さらに会場内でも、両方遊ぶために計2時間近く待つはめになった。バッティングとピッチングそのものは楽しかったが、それほど待つ価値があったかと聞かれるとなんともいえない。とはいえ、列に並ぶのもイベントの醍醐味といえなくもないだろう。順番待ちの間も、快打やストラックアウトが連続で起きると小さな歓声が上がっていた。少なくとも話のタネにはなりそうだ。
「アスラ討滅戦」先行体験とグラウンドアクティビティ
イベント2日目には、メディア向けに「アスラ討滅戦」を試遊する機会をいただいた。パッチ6.55で実装された、『FFIV』に登場するアスラをモチーフとした新コンテンツだ。8人1組に分けられ、さっそくパーティー編成とUIの編集の時間をいただけた。そして、コンテンツが始まると挨拶するのはヒカセンの本能のようなもの。
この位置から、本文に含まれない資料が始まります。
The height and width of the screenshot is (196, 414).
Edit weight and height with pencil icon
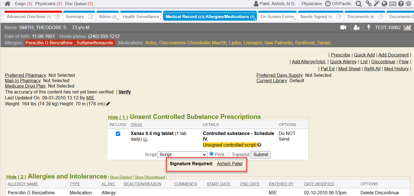click(108, 104)
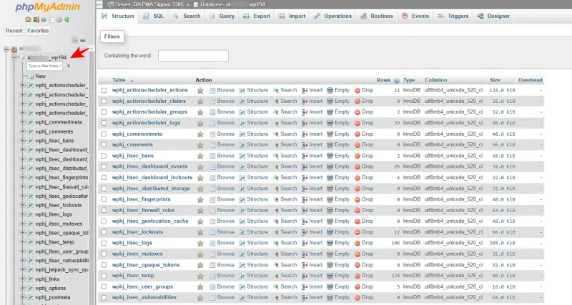The height and width of the screenshot is (305, 572).
Task: Click the Rows column help icon
Action: [x=397, y=81]
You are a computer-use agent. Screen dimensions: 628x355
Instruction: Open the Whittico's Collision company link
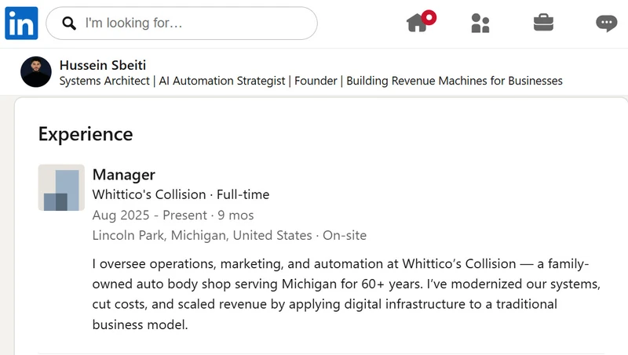coord(149,194)
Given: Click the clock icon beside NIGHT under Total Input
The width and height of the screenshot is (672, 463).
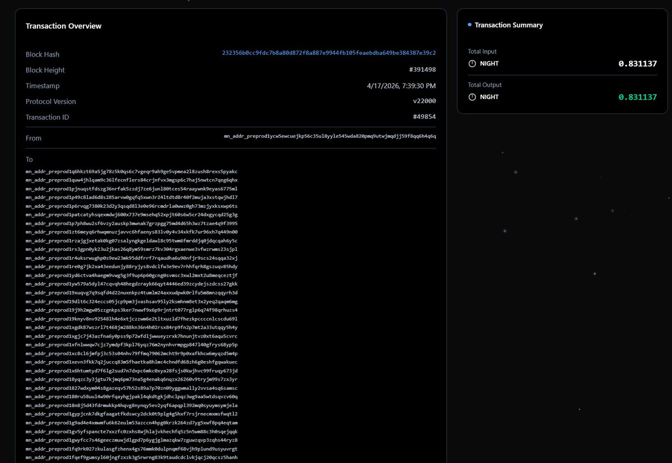Looking at the screenshot, I should (473, 63).
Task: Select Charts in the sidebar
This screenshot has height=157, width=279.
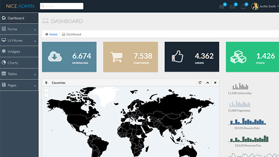Action: pos(19,63)
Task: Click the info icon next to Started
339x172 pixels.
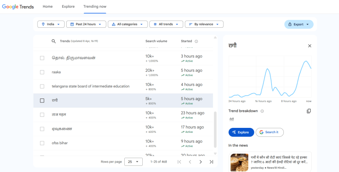Action: [x=196, y=41]

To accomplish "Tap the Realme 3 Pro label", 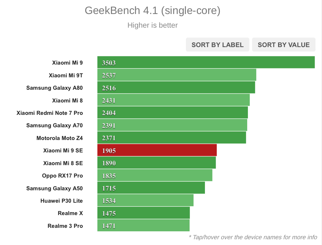I will click(x=65, y=226).
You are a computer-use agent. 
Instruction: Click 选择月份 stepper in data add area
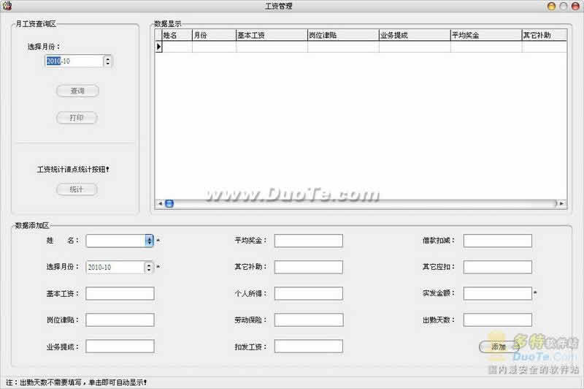tap(149, 268)
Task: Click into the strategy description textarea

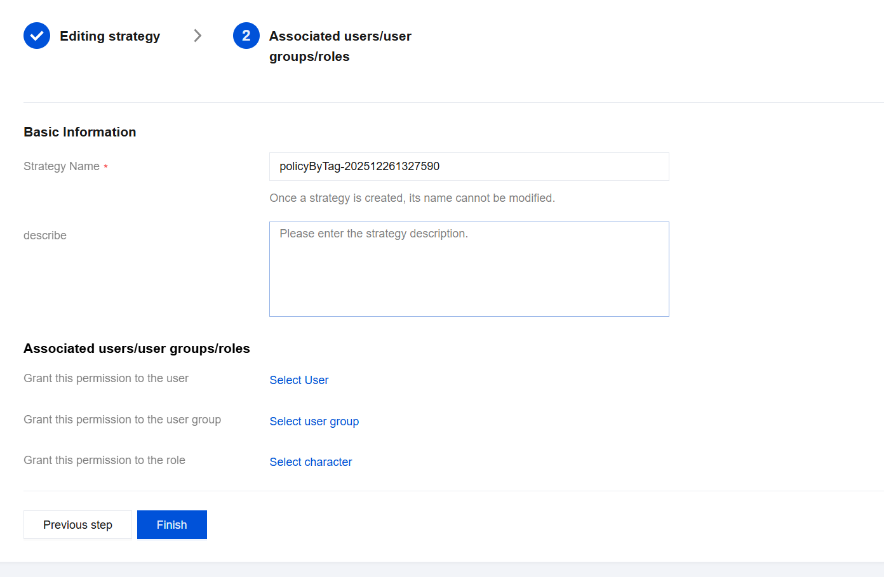Action: 469,269
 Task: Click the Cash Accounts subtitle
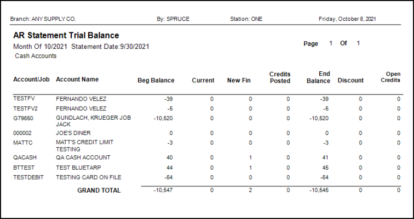coord(36,56)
「よろしくお願いします!(Lets do it!)ここに来るのは初めてです。(This is my first time here.)」とゲーム内の定型文辞書を使って挨拶するも、周りには『FFXIV』未経験のメディア関係者もいたようで、ひとりで空回りをしてちょっぴり気恥ずかしい思いをした。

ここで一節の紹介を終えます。